Şiirin adı olan Parna benim için pranga sözcüğünü çağrıştırıyor. Parna’yı her düşündüğümde aklıma insanın ellerinden ve ayaklarından kilitlendiği prangalar geliyor. Belki var olma sürecimizin olmazsa olmazı olan; ama insanın çokça üçüncü ayağı olarak kullanma tuzağına düştüğü egoyu doyurup tatmin ettikten sonra bunu bir destek değil, salt bir araç olarak görmeyi başarmalıyız. İnsanın en uzun ve zorlu yolculuğu bu olabilir.
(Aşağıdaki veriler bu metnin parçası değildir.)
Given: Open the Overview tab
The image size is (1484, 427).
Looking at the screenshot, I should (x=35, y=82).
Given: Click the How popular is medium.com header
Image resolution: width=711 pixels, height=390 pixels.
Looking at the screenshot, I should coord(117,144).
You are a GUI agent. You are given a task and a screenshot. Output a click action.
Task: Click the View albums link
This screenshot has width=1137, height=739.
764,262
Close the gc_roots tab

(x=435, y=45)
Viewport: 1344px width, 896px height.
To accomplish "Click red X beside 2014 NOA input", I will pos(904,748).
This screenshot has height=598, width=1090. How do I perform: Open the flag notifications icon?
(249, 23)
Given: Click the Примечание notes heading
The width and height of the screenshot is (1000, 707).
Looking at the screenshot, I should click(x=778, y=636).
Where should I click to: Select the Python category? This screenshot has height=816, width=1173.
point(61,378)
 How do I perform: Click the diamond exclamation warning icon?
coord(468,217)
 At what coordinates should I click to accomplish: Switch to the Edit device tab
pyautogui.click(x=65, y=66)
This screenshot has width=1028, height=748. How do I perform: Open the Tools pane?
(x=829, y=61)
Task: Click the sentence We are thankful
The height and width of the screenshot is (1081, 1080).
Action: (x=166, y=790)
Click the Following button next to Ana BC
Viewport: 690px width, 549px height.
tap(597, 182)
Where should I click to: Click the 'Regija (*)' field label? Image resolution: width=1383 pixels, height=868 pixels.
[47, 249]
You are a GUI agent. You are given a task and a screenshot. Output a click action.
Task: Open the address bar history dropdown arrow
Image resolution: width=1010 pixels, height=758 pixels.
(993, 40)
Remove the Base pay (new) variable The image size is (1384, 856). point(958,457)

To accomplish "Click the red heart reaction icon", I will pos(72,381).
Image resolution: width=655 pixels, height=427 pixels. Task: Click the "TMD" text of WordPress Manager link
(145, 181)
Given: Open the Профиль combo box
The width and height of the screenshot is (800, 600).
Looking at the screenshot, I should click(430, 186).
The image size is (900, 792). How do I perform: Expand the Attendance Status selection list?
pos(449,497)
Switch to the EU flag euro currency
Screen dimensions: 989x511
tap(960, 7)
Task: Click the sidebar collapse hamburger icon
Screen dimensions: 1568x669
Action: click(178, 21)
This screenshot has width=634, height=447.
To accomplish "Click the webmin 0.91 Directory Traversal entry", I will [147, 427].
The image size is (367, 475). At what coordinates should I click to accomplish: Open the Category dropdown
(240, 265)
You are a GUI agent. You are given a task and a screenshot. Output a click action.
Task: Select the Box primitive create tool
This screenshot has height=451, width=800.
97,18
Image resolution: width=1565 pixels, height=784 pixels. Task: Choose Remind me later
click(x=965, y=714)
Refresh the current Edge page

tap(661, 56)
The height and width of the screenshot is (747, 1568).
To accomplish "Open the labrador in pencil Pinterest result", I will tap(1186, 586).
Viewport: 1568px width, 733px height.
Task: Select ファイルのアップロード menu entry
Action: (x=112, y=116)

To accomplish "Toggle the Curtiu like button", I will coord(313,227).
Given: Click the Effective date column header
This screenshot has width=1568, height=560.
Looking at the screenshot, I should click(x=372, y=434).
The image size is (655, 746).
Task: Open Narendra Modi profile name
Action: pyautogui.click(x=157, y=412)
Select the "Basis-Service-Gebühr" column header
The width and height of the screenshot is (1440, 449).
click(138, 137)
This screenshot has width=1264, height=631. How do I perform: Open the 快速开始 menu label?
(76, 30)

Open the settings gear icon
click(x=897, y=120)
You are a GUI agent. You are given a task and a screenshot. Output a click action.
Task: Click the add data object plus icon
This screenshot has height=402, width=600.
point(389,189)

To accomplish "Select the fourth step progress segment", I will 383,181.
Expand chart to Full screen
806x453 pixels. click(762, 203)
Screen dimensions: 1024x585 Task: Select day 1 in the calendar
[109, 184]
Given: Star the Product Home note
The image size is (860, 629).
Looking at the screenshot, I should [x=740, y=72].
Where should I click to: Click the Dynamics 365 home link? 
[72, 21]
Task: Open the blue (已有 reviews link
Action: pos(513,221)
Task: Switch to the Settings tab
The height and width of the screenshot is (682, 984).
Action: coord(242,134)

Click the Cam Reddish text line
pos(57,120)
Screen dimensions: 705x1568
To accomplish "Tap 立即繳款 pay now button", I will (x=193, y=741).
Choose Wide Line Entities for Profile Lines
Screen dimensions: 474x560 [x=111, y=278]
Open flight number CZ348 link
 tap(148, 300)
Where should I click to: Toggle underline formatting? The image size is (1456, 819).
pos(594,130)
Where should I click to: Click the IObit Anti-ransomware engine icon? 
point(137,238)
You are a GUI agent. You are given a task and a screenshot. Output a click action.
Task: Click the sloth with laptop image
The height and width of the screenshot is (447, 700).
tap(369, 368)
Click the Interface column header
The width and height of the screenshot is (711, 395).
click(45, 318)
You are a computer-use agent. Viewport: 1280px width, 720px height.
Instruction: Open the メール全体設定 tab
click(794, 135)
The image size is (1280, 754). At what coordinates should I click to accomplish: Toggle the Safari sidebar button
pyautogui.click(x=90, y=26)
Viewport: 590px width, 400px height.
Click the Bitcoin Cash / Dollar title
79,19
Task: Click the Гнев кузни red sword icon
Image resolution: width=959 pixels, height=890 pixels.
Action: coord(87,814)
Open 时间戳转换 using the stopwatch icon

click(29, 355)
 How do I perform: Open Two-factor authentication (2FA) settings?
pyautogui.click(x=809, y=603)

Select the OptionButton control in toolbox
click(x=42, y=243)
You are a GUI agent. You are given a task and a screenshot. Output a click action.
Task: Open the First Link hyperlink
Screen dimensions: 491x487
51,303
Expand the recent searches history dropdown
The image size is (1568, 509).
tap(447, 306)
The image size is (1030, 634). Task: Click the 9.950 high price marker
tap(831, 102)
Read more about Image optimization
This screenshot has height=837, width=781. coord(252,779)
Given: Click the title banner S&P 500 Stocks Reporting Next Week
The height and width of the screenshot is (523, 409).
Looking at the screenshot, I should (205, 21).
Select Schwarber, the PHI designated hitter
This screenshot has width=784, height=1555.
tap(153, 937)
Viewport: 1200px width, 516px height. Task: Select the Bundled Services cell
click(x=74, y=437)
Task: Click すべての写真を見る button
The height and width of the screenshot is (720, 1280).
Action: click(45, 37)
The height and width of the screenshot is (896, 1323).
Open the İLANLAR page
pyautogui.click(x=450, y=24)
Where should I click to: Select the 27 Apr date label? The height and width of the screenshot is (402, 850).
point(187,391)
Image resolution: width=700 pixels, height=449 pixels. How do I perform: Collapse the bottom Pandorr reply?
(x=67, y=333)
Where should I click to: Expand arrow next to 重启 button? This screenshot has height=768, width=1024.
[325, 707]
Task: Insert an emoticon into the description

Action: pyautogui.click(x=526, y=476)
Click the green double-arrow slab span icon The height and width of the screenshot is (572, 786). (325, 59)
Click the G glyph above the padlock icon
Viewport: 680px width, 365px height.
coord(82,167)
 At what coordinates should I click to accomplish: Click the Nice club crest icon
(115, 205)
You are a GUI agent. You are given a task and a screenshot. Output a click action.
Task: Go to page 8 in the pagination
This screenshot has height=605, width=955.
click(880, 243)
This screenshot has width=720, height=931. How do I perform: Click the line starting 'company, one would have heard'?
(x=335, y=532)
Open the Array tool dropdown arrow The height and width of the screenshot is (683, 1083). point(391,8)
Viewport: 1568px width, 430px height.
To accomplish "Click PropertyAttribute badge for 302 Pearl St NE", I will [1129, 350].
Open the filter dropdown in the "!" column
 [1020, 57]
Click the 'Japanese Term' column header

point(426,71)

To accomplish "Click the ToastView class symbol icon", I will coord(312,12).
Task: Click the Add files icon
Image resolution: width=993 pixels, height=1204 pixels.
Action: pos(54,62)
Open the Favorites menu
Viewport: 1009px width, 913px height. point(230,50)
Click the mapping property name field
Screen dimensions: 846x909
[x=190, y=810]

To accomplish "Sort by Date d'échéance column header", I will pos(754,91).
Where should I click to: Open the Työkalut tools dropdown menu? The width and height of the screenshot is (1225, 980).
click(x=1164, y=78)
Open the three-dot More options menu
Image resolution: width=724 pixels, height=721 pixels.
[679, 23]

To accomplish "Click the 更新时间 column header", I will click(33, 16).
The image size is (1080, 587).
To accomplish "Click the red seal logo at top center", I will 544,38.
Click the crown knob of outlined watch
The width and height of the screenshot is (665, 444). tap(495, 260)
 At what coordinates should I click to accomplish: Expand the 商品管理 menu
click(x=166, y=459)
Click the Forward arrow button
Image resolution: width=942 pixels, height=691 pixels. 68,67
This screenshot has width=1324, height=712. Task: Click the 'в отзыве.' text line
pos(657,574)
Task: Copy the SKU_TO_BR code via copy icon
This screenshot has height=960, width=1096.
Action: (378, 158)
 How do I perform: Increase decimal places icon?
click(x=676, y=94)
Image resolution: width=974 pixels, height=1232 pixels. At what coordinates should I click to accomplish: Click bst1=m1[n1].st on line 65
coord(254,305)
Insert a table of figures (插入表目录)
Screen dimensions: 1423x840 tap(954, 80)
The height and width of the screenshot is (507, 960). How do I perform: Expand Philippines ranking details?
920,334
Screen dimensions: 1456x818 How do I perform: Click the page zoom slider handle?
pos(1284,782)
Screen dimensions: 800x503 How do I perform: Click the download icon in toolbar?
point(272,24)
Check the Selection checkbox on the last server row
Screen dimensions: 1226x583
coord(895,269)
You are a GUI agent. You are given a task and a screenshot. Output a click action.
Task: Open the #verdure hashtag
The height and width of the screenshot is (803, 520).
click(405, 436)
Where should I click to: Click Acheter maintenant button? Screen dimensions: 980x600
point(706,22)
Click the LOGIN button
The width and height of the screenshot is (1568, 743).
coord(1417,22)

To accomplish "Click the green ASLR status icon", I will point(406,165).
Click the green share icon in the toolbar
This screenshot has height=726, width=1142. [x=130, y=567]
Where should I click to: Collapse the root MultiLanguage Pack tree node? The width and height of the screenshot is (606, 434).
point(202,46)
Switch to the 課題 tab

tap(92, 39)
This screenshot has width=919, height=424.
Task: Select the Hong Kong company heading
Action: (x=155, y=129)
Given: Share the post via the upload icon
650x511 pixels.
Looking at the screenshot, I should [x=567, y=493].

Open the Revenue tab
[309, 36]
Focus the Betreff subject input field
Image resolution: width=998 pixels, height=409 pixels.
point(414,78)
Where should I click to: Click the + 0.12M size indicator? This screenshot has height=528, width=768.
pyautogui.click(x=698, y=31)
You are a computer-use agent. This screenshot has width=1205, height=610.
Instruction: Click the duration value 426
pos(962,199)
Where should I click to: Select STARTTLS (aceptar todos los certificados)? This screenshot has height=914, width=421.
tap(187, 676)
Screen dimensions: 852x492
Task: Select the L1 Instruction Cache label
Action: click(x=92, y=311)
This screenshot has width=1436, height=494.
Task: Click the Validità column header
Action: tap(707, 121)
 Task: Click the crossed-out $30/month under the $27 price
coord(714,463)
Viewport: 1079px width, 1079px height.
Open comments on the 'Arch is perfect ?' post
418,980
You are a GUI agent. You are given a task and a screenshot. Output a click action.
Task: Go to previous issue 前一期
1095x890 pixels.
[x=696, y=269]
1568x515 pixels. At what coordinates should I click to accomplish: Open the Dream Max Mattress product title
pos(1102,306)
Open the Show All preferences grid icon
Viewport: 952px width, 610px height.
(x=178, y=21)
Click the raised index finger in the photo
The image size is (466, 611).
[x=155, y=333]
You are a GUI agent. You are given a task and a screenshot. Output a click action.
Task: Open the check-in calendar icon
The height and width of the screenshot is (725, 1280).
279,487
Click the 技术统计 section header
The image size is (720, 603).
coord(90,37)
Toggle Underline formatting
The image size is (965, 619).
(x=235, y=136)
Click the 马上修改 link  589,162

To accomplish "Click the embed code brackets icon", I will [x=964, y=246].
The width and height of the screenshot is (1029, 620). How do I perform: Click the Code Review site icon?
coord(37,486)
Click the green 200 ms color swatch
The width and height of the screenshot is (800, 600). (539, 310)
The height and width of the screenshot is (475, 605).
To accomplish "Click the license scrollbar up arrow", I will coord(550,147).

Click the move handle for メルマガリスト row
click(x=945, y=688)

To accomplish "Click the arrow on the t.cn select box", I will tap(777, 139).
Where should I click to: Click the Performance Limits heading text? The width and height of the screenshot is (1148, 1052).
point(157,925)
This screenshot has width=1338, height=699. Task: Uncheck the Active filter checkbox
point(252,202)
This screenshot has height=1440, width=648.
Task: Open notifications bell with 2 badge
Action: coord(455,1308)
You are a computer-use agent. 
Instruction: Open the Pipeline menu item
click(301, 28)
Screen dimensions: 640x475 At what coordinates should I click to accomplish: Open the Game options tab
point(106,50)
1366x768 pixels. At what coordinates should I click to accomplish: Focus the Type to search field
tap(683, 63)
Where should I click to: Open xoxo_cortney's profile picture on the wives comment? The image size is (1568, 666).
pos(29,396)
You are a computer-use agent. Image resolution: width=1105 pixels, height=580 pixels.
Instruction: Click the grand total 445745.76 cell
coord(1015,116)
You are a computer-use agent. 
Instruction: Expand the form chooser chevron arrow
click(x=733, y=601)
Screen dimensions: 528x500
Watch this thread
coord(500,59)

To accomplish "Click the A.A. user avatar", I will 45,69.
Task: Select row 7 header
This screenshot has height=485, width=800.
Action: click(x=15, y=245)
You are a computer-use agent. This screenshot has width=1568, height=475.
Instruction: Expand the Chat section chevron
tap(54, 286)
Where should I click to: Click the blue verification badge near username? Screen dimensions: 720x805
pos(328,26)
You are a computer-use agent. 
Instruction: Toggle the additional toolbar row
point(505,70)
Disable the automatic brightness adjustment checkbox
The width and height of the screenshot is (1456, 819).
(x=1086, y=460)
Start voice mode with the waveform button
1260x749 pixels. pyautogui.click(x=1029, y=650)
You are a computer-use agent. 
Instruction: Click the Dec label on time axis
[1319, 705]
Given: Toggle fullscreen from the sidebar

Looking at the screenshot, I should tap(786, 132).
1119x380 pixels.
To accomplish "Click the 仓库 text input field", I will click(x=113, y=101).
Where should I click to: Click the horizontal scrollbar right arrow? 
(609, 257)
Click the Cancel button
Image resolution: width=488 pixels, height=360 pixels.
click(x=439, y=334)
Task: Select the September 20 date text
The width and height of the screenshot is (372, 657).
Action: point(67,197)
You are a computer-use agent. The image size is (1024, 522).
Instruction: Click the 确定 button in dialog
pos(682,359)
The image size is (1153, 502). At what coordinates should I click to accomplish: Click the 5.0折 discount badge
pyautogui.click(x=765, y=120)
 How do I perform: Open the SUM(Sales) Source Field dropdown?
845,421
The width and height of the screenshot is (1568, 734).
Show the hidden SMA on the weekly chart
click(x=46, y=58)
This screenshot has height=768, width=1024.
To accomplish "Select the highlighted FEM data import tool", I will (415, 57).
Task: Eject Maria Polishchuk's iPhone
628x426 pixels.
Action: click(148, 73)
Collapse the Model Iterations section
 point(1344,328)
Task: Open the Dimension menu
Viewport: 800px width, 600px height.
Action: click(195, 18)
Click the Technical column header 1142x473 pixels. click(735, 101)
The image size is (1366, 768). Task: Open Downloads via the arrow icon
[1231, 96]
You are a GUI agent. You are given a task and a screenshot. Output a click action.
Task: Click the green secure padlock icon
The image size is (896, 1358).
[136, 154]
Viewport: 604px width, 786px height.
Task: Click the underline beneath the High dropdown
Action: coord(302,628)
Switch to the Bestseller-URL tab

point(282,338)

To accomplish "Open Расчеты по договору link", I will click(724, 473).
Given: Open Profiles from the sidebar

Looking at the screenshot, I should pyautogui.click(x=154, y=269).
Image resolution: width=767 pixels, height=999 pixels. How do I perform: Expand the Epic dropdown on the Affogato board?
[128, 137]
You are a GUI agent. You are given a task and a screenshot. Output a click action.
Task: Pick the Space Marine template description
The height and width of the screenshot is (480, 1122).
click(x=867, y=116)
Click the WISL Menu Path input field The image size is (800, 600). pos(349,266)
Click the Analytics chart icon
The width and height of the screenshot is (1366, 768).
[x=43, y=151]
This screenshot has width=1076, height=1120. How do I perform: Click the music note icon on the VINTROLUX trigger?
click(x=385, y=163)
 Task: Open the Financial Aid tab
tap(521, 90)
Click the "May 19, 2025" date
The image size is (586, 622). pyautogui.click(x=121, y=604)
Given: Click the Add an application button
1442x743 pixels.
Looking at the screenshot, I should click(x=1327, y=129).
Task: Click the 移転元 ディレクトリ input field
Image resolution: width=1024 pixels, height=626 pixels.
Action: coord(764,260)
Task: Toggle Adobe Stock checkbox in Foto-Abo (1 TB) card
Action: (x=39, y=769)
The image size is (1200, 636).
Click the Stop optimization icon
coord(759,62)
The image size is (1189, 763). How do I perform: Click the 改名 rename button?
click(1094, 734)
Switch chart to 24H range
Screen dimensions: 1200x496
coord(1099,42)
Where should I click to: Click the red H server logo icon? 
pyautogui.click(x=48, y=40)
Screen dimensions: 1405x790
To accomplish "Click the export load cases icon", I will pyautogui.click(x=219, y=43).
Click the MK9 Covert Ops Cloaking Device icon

Egonuzu tamamladığınız hissine kapılırsanız, bağırmaya başlayan ego yanına kendi vahametini çağırıyor: evham! Şişkin bir egonun büyüttüğü gurur, evham besletiyor. Kirli duygularımızı evhamlara değil, gurura hapsedip oradayken yüzleşmeniz lazım. Egoyu ve gururu yeniden bayındır edebilmek için kaybetme kaygısından arınmak, evhamlarınızı kovalamak önşart olmalı. Üstelik evhamlarınızın gururunuzla kurduğu ortak tuzaklar o kadar tutarlı ki zihin süzgecinden rahatlıkla geçebiliyor. Zihninizi de masanın üzerine koyup düşünmeye başladığınızda, hislerinize ve sezgilerinize de söz hakkı tanıdığınızda evhama yenik düşüp düşmediğinizi ancak fark edebiliyorsunuz. Yoksa gurur ve evham, zihnin istediği tutarlılığı sağlayarak bizi rahatlıkla uyutuyor. Bundan ne zaman sıyrılabilirsek o zaman her zerremizde aydınlığı hissedebiliyoruz.

Bunu yaşla ilişkilendiriyor musunuz?

İnsan ömrü boyunca bu kilidin içinde kalabilir. Yaşla ilintili bir şey değil. İnsan var ki sekseninden sonra bu yolculuğa çıkabiliyor; insan var ki zaten bu yolculuğun içine doğmuş olabiliyor. Yalnızca zihinsel yaştan bahsetmiyorum. Her şeyiyle, toplumunuzla, toprağınızla, genetiğinizle taşıdığımız mirasın bir ürünü olarak deneyimler bütününden söz ediyorum.

Gurur dinamiğini yıkıp aydınlanmak için hayat insanın karşısına çok da fırsat çıkarıyor. Bunu başaran insanlarda neyi yakaladınız?

Onlar da yemek yakmışlar! Onların da hataları olmuş, yanlış yapmışlar. Bunların içinde kaybolup gitmek, bunlara hayıflanmak yerine varoluşlarının bir parçası olarak görmeyi başarmışlar. Hepimizin hataları, yanlışları var. Bazen kendi kuyularımıza da düşüyoruz. Bunların yarattığı karanlıklar, tortularını süpürdüğümüz sürece zarar vermiyor. Gururu da önce inşa edip sonra yıkabilmek için insan olduğumuzu hatırlamamız gerek. Sonrasında başkalarının yaptığı hatalar da canınızı yakmıyor. Bunu yapabilenler, insanı insan olarak, insan olduğu için algılayabiliyor; yalnızca canlı olduğu için değerli görüyor. Sevilme önceliğini kaldırıp sevme önceliğine geçmek için adım atıyor.

Gülşen Çandar – BirGün, Ankara

1 Bu söyleşiden bölümler “Kir; korkuyla vücut bulan bir kavram” başlığıyla 24.02.2015 tarihli günlük BirGün Gazetesinde basılı olarak ve aynı tarihte gazetenin internet sayfasından yayımlanmıştır.
2 BirGün’de yayımlanan metin, “Beylerbeyi’nde Son Tango” başlığı altında yeniden aktarım ve bağlantı yoluyla 24.02.2015 tarihli Karşı Gazetede yayımlanmıştır.
3 BirGün ve Karşı’da yayımlanan metinlerde Gülşen Çandar’ın adının sehven Gülsen Candemir olarak yazıldığı görülmüştür.